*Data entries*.
-------

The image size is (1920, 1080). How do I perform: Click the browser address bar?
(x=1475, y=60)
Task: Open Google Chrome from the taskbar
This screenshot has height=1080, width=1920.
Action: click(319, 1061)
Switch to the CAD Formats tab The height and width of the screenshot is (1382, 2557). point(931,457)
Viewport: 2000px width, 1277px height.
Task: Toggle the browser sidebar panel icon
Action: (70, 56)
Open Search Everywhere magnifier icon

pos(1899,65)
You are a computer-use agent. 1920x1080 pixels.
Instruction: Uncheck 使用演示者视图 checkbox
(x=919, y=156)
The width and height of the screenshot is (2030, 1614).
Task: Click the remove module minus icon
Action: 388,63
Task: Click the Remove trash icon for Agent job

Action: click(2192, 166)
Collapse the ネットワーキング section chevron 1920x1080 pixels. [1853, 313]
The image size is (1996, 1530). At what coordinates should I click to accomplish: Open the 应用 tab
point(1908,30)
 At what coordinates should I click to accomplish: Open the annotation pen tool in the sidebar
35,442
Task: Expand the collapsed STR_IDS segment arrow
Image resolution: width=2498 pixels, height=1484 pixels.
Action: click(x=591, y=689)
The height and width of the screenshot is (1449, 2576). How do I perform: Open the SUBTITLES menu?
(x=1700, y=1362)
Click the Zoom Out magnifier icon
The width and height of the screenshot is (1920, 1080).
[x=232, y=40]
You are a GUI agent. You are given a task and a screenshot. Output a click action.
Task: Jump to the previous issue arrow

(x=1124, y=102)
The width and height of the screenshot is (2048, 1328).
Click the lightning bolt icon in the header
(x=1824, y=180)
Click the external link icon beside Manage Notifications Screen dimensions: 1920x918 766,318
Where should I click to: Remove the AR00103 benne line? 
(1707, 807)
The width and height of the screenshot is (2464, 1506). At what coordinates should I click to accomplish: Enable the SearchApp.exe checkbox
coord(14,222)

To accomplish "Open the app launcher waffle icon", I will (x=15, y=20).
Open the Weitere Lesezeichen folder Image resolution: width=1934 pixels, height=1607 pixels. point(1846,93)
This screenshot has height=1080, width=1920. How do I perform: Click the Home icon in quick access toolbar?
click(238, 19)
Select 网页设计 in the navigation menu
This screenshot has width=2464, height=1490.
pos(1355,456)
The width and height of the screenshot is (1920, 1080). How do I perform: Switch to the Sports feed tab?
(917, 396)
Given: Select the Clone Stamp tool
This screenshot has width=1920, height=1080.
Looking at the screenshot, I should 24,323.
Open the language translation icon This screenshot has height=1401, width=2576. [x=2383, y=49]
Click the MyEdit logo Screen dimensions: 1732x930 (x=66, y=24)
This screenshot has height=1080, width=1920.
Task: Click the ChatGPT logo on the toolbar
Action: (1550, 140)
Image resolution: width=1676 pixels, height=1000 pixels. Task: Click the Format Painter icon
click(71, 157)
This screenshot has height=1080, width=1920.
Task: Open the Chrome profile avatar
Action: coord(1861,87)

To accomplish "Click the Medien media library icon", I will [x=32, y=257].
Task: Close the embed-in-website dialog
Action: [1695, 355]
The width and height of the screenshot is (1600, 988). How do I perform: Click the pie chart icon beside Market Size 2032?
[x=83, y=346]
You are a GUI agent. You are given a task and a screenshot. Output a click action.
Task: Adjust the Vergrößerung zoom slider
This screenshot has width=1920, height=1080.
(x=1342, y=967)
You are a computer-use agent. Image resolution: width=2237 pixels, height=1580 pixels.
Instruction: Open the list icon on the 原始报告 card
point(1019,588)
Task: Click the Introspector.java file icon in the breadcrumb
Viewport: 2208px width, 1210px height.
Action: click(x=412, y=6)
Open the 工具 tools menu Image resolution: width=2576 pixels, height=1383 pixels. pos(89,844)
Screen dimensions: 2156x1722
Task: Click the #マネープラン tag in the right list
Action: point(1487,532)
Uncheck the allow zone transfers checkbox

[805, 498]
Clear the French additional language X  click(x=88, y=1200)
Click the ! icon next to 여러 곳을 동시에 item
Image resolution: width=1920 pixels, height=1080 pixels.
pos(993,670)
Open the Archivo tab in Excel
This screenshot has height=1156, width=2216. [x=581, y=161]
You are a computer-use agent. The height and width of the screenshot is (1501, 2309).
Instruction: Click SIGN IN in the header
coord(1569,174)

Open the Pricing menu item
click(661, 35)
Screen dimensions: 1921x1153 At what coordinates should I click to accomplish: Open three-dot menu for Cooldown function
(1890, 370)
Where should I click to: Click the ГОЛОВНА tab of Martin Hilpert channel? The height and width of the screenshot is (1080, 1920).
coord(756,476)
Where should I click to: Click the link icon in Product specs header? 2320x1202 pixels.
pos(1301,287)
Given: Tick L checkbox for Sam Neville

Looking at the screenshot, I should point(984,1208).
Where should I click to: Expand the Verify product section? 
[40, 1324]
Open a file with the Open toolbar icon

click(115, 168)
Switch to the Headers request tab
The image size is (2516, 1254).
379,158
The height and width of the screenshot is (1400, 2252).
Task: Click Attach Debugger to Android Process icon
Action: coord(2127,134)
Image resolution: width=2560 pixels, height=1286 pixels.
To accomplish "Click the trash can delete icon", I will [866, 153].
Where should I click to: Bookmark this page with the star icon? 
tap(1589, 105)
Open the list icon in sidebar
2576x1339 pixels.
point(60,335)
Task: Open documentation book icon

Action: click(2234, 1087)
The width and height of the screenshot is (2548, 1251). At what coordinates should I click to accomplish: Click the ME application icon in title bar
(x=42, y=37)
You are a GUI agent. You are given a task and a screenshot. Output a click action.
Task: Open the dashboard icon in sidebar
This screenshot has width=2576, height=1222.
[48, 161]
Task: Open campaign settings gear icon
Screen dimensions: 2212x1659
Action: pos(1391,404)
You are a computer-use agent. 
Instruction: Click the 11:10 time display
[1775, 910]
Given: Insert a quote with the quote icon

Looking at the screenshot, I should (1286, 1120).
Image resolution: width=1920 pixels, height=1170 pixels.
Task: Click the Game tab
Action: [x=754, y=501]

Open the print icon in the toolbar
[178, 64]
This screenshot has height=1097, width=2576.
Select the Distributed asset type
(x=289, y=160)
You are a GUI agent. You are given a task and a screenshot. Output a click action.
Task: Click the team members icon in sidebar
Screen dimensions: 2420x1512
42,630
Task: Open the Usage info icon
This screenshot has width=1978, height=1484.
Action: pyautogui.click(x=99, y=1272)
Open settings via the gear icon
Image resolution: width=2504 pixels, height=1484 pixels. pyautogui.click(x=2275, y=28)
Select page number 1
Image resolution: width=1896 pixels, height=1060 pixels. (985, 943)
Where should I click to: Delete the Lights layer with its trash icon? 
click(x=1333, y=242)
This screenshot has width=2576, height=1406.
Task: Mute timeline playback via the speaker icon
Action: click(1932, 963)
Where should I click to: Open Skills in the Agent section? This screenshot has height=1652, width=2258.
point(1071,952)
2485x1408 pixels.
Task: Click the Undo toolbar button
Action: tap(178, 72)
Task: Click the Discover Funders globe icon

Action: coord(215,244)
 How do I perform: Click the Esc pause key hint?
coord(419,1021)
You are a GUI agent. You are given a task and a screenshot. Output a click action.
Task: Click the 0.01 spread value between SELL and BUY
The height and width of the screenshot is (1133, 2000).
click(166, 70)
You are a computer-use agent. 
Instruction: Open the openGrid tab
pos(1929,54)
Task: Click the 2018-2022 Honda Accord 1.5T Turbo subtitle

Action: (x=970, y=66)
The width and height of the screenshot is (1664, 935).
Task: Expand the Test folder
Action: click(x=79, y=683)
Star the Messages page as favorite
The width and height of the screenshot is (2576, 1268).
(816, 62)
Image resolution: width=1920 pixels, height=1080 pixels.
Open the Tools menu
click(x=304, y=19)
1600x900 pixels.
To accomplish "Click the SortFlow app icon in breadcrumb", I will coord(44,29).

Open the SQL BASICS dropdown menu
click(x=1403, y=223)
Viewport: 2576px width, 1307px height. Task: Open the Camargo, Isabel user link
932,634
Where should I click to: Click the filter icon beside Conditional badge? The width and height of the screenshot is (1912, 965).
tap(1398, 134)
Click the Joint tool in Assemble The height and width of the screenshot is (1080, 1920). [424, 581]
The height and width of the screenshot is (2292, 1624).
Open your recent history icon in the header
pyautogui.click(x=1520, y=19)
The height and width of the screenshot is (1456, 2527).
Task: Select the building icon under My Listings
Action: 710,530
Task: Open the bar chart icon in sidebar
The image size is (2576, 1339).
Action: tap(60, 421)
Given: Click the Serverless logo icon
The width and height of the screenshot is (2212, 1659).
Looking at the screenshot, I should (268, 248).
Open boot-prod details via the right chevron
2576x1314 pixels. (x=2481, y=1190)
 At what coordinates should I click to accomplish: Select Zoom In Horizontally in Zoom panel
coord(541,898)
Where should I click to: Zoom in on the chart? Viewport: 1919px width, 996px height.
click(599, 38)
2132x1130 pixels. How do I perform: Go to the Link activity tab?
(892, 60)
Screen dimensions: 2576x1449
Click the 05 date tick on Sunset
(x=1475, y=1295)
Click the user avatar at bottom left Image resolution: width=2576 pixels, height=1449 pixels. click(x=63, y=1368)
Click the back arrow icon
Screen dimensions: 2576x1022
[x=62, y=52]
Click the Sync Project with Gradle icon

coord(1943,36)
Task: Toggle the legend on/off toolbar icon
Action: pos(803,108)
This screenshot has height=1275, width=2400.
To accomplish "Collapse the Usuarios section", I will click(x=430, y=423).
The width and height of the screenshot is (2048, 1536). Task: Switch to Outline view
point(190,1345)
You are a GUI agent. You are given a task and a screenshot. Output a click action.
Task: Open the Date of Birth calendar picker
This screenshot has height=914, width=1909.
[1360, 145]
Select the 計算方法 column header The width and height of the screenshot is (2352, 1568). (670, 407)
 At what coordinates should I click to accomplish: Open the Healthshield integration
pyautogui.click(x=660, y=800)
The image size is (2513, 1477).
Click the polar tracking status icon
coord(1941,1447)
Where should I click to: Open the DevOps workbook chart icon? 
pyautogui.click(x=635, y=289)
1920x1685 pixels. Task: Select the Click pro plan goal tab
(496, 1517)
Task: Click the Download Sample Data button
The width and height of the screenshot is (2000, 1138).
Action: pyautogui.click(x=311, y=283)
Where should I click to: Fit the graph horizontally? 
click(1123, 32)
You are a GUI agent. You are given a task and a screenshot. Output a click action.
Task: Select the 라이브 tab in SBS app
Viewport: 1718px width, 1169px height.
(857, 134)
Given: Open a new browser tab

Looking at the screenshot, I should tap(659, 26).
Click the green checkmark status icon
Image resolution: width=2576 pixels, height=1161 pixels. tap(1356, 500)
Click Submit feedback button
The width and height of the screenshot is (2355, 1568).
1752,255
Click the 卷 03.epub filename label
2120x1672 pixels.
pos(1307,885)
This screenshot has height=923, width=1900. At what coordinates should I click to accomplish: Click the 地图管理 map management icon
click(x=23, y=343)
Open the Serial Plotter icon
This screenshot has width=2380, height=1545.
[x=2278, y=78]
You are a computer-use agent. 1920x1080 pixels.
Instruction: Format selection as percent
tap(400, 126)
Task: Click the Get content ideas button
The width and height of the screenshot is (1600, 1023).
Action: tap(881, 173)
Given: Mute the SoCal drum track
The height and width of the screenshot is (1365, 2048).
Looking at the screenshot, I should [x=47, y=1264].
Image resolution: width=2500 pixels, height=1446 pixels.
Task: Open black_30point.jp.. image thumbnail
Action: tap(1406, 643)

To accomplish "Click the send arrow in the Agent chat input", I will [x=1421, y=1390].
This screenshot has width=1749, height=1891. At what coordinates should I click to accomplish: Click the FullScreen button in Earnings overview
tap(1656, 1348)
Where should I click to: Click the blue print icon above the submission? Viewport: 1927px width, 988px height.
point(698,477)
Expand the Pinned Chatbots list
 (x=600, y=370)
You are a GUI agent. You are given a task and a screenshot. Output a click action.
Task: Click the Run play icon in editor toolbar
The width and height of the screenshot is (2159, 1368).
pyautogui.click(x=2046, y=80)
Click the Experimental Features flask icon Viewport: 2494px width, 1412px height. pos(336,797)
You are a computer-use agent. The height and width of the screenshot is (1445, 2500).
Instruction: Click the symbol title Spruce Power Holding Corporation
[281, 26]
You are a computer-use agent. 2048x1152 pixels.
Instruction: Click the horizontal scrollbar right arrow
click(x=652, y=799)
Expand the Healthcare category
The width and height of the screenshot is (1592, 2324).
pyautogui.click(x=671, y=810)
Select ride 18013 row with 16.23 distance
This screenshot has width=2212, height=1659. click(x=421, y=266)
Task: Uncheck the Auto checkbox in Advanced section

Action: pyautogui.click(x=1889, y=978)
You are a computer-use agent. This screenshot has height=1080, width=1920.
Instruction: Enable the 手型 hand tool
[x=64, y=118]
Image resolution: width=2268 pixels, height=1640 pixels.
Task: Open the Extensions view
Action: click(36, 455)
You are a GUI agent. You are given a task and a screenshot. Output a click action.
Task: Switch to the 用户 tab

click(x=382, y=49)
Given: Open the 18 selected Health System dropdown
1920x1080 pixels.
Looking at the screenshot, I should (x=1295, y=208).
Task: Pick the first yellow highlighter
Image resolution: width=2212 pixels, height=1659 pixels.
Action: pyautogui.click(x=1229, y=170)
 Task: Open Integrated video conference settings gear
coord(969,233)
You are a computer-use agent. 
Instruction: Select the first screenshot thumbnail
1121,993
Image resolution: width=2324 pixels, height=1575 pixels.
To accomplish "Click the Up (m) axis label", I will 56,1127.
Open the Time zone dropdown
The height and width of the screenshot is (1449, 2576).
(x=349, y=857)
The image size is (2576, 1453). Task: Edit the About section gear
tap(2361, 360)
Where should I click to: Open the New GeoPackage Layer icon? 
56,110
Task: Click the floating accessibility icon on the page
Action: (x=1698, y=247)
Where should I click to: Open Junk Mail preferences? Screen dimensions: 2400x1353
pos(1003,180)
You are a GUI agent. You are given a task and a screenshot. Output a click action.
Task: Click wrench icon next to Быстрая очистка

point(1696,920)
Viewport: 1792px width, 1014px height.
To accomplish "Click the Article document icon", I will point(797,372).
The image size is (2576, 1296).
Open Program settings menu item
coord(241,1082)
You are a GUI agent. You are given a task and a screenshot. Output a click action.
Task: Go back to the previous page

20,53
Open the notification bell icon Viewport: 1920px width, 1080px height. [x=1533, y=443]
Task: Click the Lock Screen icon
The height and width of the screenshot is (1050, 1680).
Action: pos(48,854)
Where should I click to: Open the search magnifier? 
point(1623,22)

-------

*Task statement*. Out of the data above, set down the lines from the one with "Open the SQL BASICS dropdown menu" to the one with "Given: Click the Serverless logo icon", both included, exactly as written and with no additions.

*Output*.
Open the SQL BASICS dropdown menu
click(x=1403, y=223)
Viewport: 2576px width, 1307px height. Task: Open the Camargo, Isabel user link
932,634
Where should I click to: Click the filter icon beside Conditional badge? The width and height of the screenshot is (1912, 965).
tap(1398, 134)
Click the Joint tool in Assemble The height and width of the screenshot is (1080, 1920). [424, 581]
The height and width of the screenshot is (2292, 1624).
Open your recent history icon in the header
pyautogui.click(x=1520, y=19)
The height and width of the screenshot is (1456, 2527).
Task: Select the building icon under My Listings
Action: 710,530
Task: Open the bar chart icon in sidebar
The image size is (2576, 1339).
Action: tap(60, 421)
Given: Click the Serverless logo icon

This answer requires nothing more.